This was a particularly pertinent issue at the time of writing in the 1860's. The 1850's and 60's had seen real moves pressing for the admission of women into higher education.

Higher education was extremely limited, with a mere five universities being established, none of which admitted women. The problem with this was that Britain was largely a patriarchal society and allowing women this level of education was likely to upset the status quo and that armed with this kind of knowledge it was perceived that women might start to become empowered.

However the change had already started further down the social ladder, indeed in David Wardle's book 'English Popular Education 1780-1970' he states that,

"The university extension movement of the 1870's and 1880's received much of its impetus from the demand by women for an education of genuine academic content and many of the men and women who were concerned in founding secondary schools and colleges for women who were also active in the emancipation movement"(1)

By now many middle class girls were receiving an education, however the education tended to concentrate on how to be accomplished wives and hostesses.

Gaskell, a Unitarian, had herself been educated at a boarding school in Warwickshire. The school, which taught modern subjects in a comfortable, domestic atmosphere, attracted the daughters of a number of Unitarian families. As Unitarians they did not believe that wives should be submissive to their husbands and Elizabeth certainly wasn't. Her husband, William encouraged his wife to develop her own talents and to assert herself in promoting them. In 'Wives and Daughters' Gaskell portrays a changing society, in which achievement will soon count for more than social position which confirms her belief that women should be educated to the full extent of their ability

This explains Gaskell's satirical portrayal of Gibson, who although a well educated doctor is reluctant to educate his daughter in anything but the basics of a rudimentary education. Miss Eyre, Molly's governess, had the following instructions from Gibson, "Don't teach Molly too much; she must sew, and read, and do her sums; but I'm not sure that writing is necessary. Many a good woman gets married with only a cross instead of her name." (Pg 65)

Gibson proved himself to be a good and caring parent; this was not a deliberate act of negligence or to frustrate Molly. He perceived this was his way of protecting Molly's future.

In Elizabeth Langland's, 'Nobody's Angels', she writes of Gibson that

"Fearful of spoiling his daughter, the doctor has set forth an educational plan that is primarily proscriptive, and Molly remains intellectually and socially backward" (2)

In Anna Unsworth points out in her book, 'Elizabeth Gaskell: An Independent Woman',

"Molly had enjoyed the advantages of a secure upbringing in a situation of stability in a small rural provincial town. Her education had been limited to reading, writing, arithmetic and sewing, the latter being an essential and practical skill of most women at that time. These were later supplemented by accomplishments of French, drawing and dancing and any higher education she received was achieved through her own efforts."(3)

Eventually Gibson relents and allows Molly to learn to write but her curriculum is still extremely limited, and it takes a great deal of persuasion for Molly to receive further instruction in French and Drawing. However his attempts to thwart Molly's educational progression are in vain as she is largely self- taught using the books in the library to further her knowledge.

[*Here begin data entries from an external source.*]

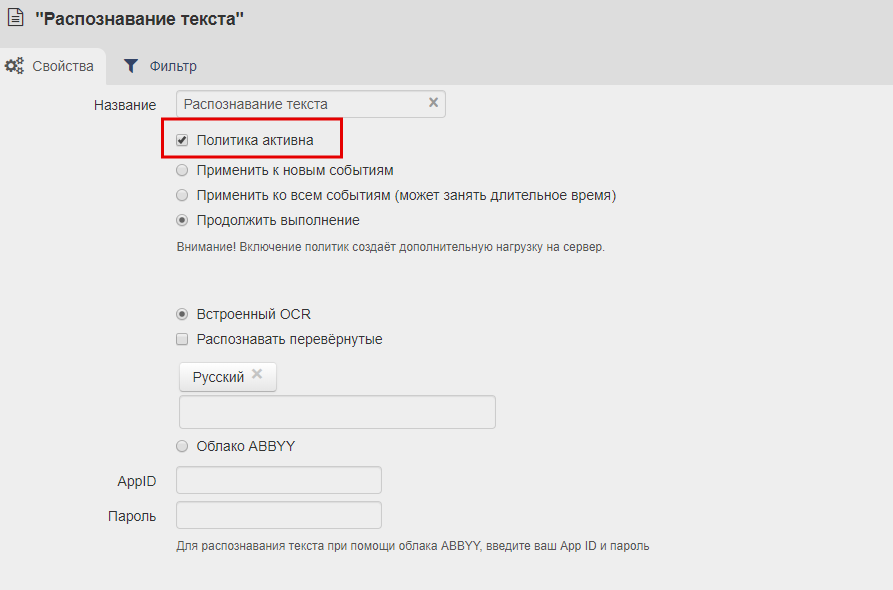The image size is (893, 590).
Task: Click into the Пароль field
Action: (x=278, y=515)
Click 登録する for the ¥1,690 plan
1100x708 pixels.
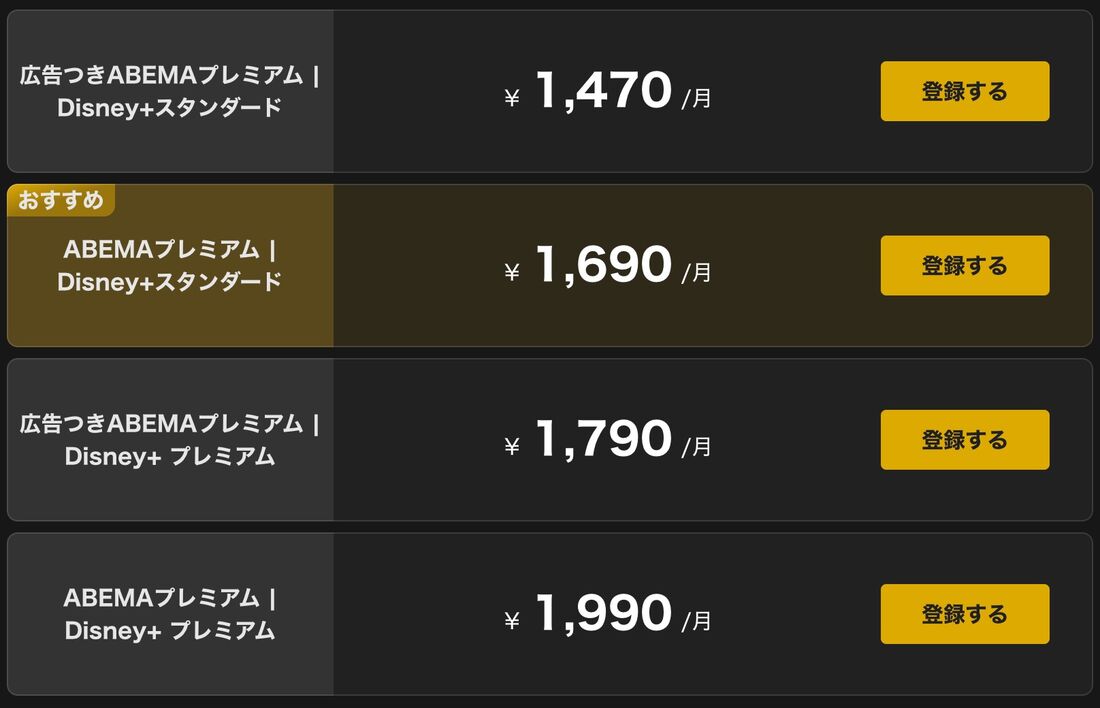[965, 265]
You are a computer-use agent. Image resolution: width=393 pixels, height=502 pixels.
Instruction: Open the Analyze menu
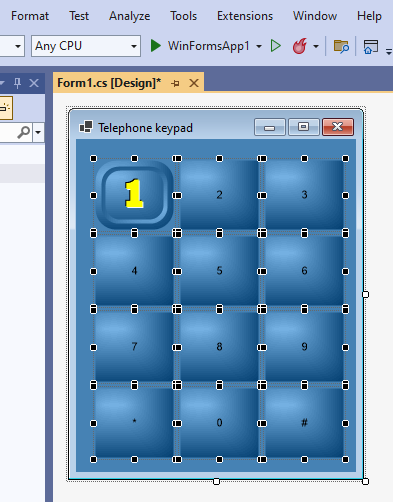coord(130,16)
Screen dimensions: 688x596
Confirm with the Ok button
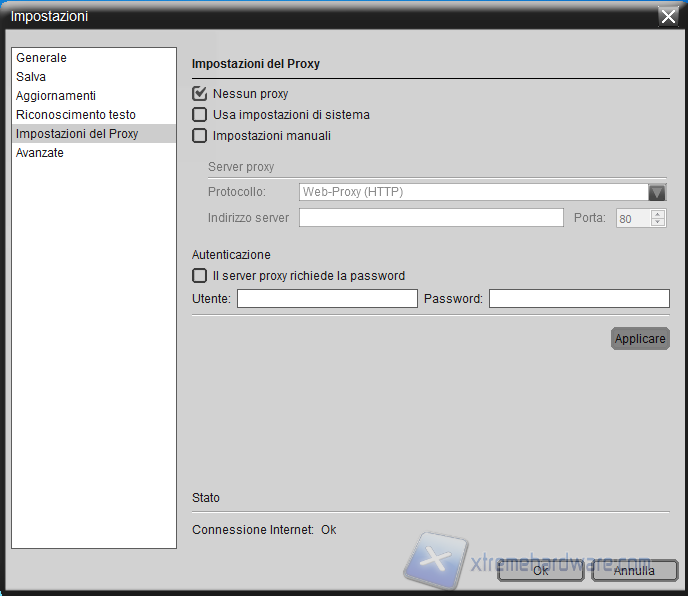540,571
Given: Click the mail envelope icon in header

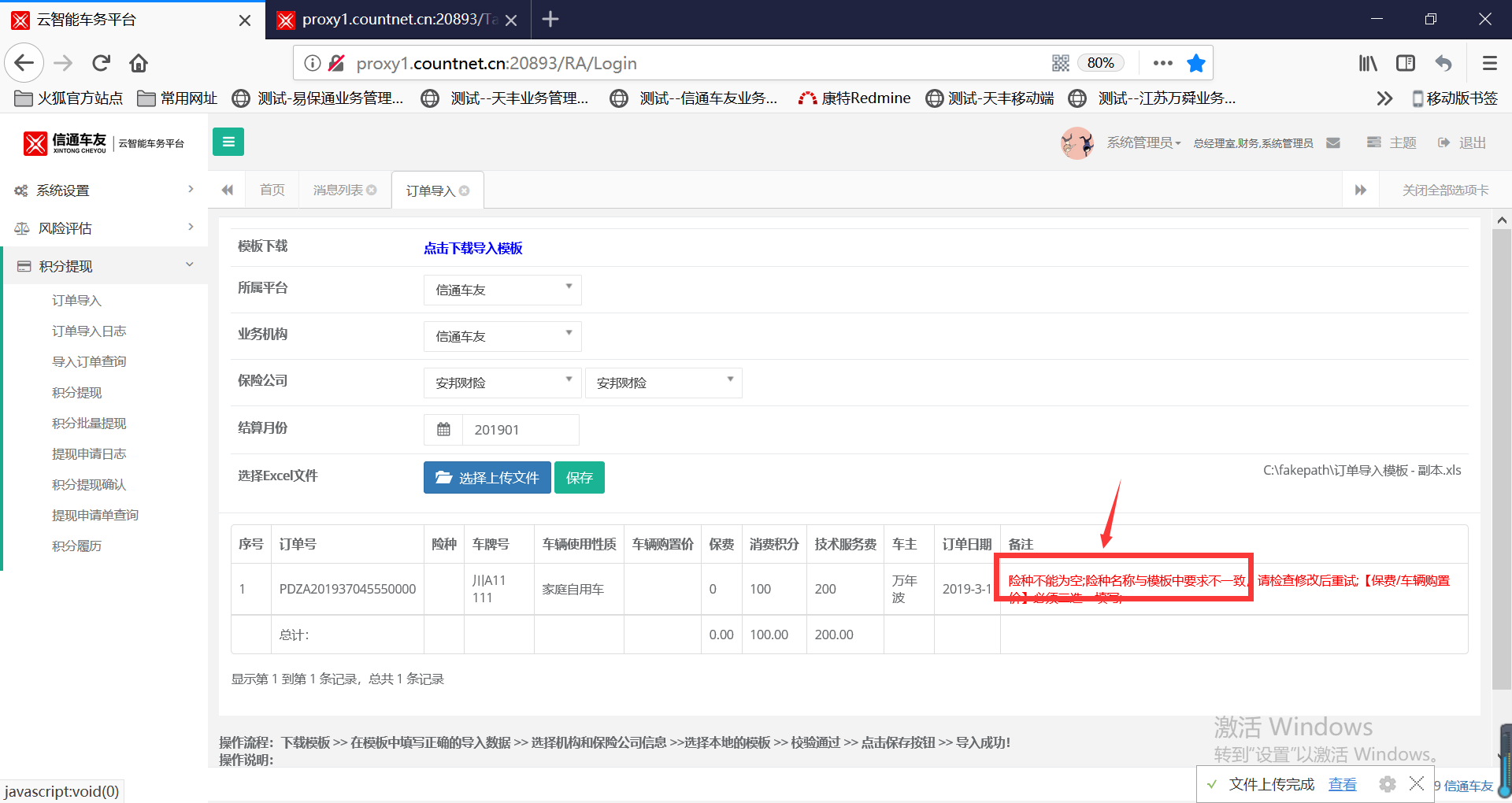Looking at the screenshot, I should (x=1332, y=142).
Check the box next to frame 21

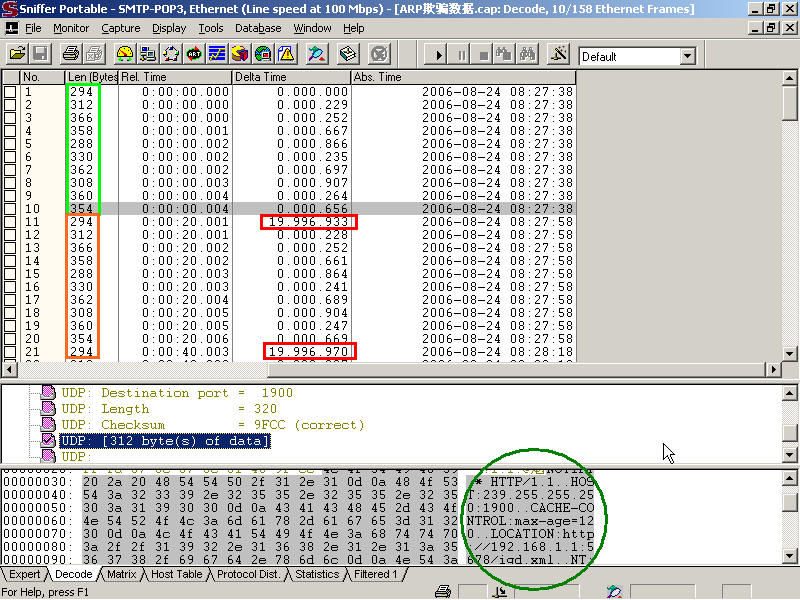10,352
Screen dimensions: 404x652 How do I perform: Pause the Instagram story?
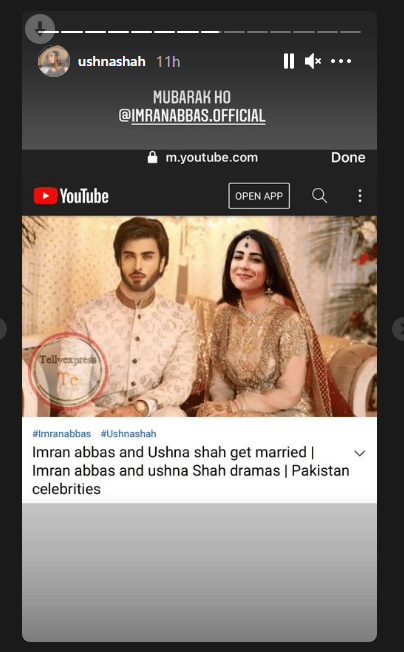289,61
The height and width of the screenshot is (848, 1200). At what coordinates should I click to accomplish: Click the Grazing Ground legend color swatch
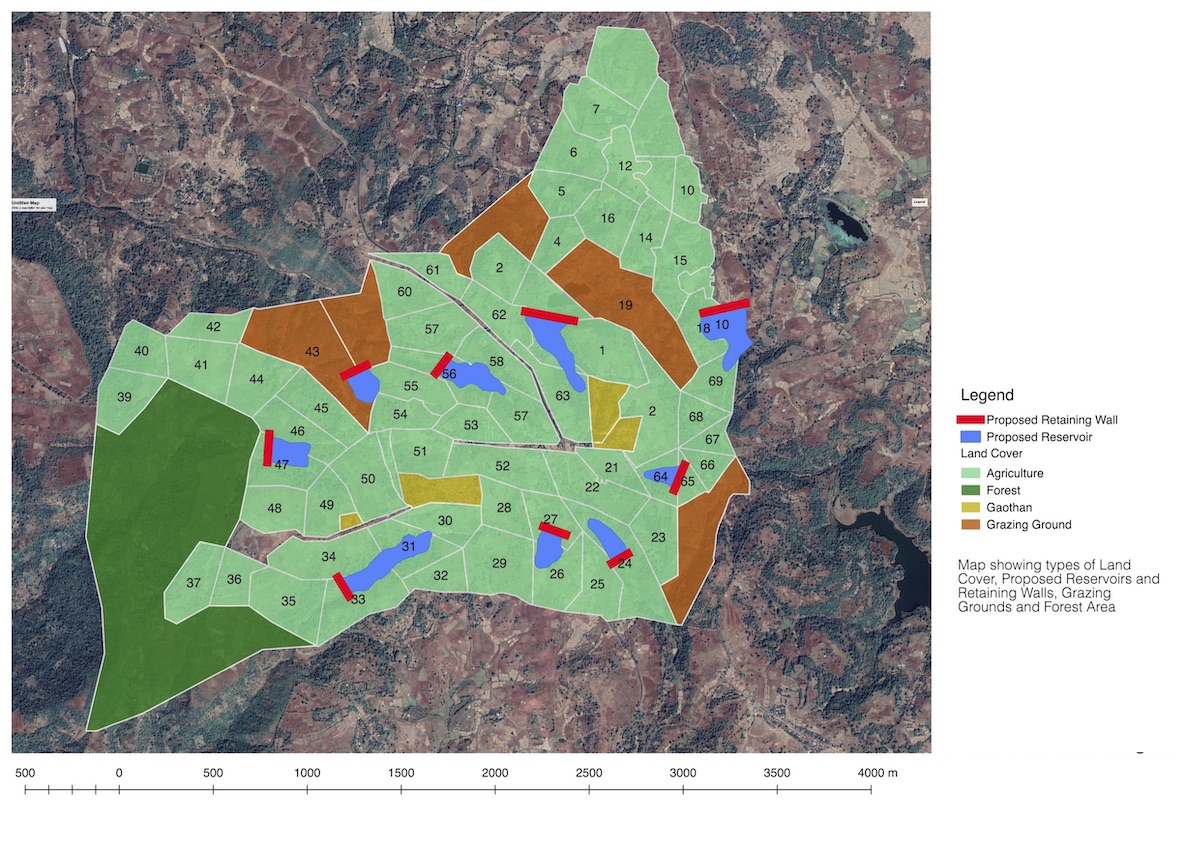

Elizabeth Langford writes of this,

"The submerged logic of this episode reads: rigorous education of women is like social grooming, a falsification of nature" (4)

By today's standards this standard of education appears hugely inadequate but as Robin Colby points out in 'Some Appointed Work To Do',

"From childhood, the Victorian middle class girl was encouraged to prepare herself for her future role of wife and mother. During adolescence she was encouraged to remain passive, as young men made their offers and pledged their undying devotion. While occupied as he was with the practical realities of his vocation, courtship and marriage was only one part of a young man's life, for a young woman is was the central part. Most of her energies were turned inward as she engaged in a period of waiting for her destiny to work itself out. While young men were busy doing, young women were supposed to be content merely being"

She also goes on to say that,

"Mr Gibson expresses the common Victorian attitude that too much learning is dangerous for women" (5)

Gibson's approach to his daughter's education contrasts strongly with Gaskell's own ideas; her daughters received an education that far surpassed the limits of a normal middle class education. In 'Wives and Daughters' however, this bright, able student is held back simply because she is female. Molly perceptively compares herself to a, "lighted candle when they're putting the extinguisher on it" (pg 58)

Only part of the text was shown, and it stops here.